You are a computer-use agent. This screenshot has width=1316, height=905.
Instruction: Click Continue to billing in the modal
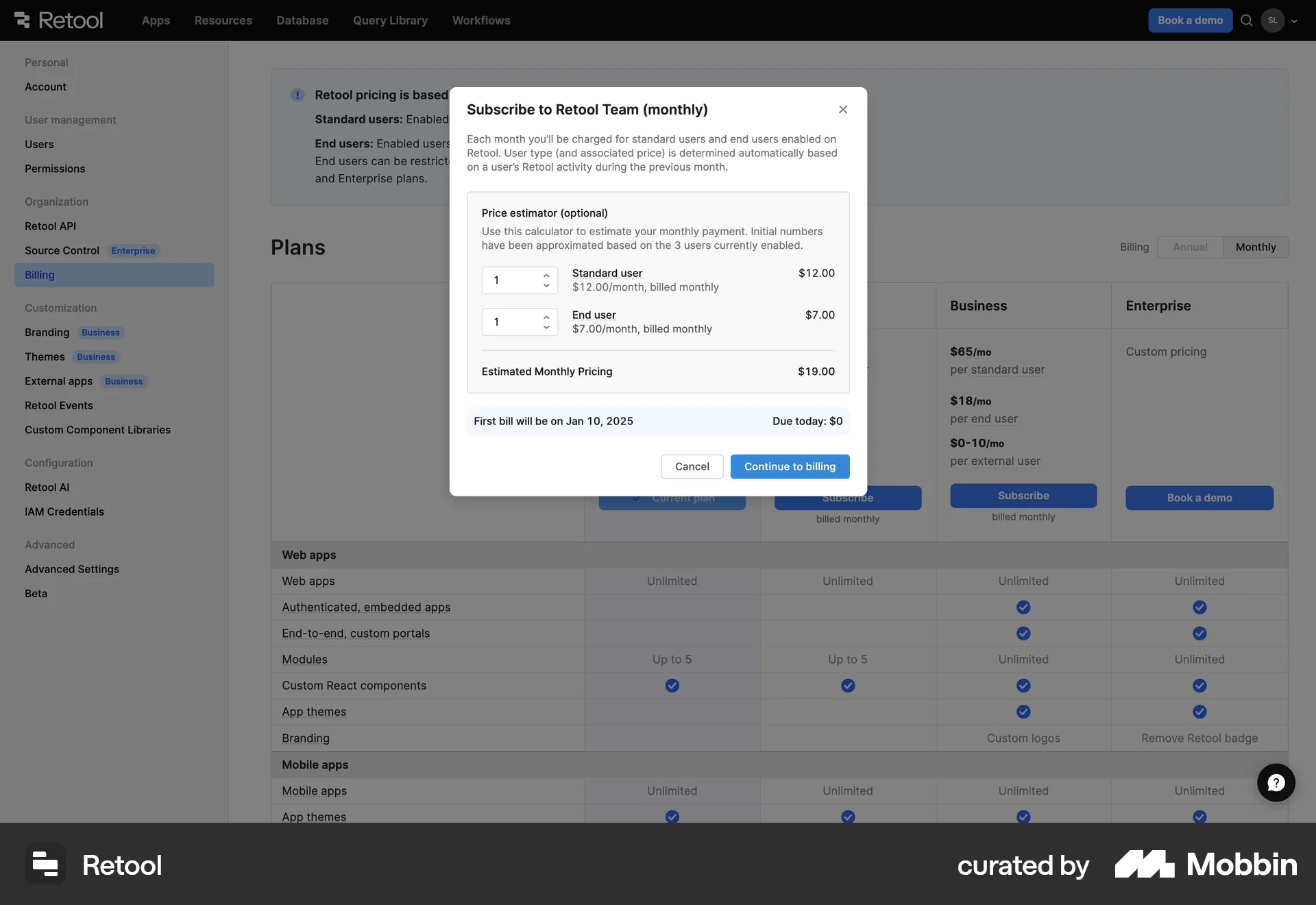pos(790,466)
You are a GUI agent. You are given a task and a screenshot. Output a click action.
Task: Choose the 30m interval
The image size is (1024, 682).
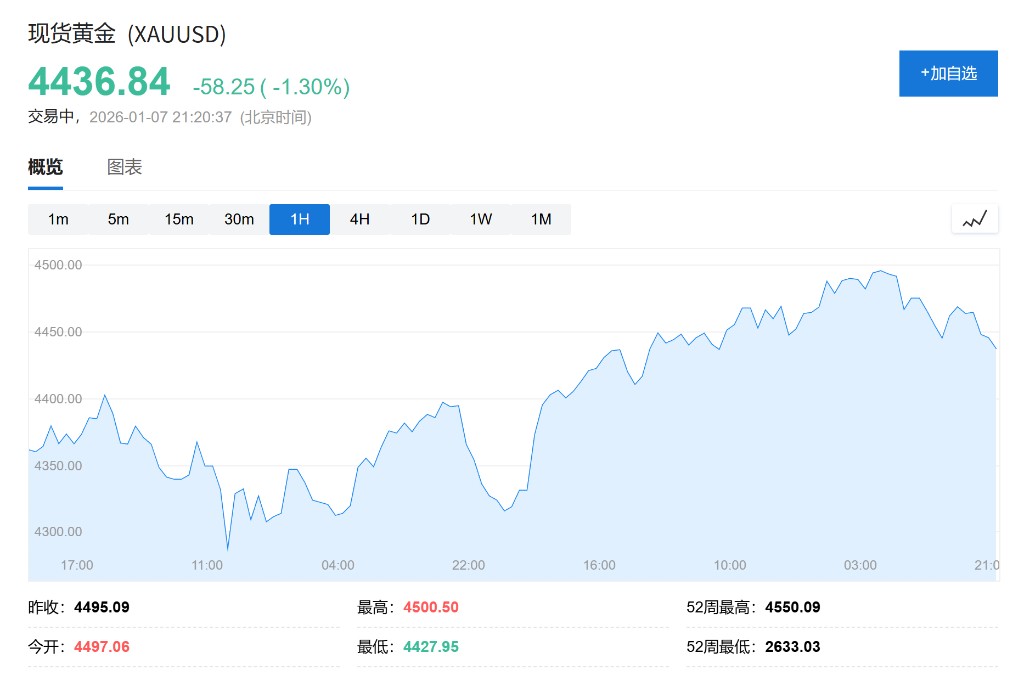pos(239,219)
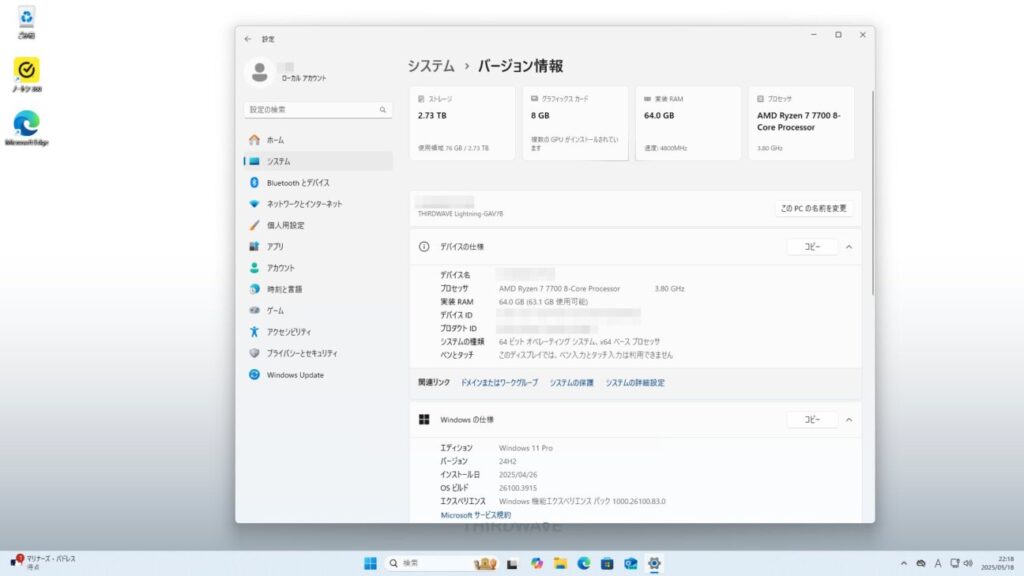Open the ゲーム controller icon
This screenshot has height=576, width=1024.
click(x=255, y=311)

--- --- ---

» GOAL
Count the lines in the data that contain the string "screenshot". Case counts. Reply with the number only.

» WRITTEN SOLUTION
3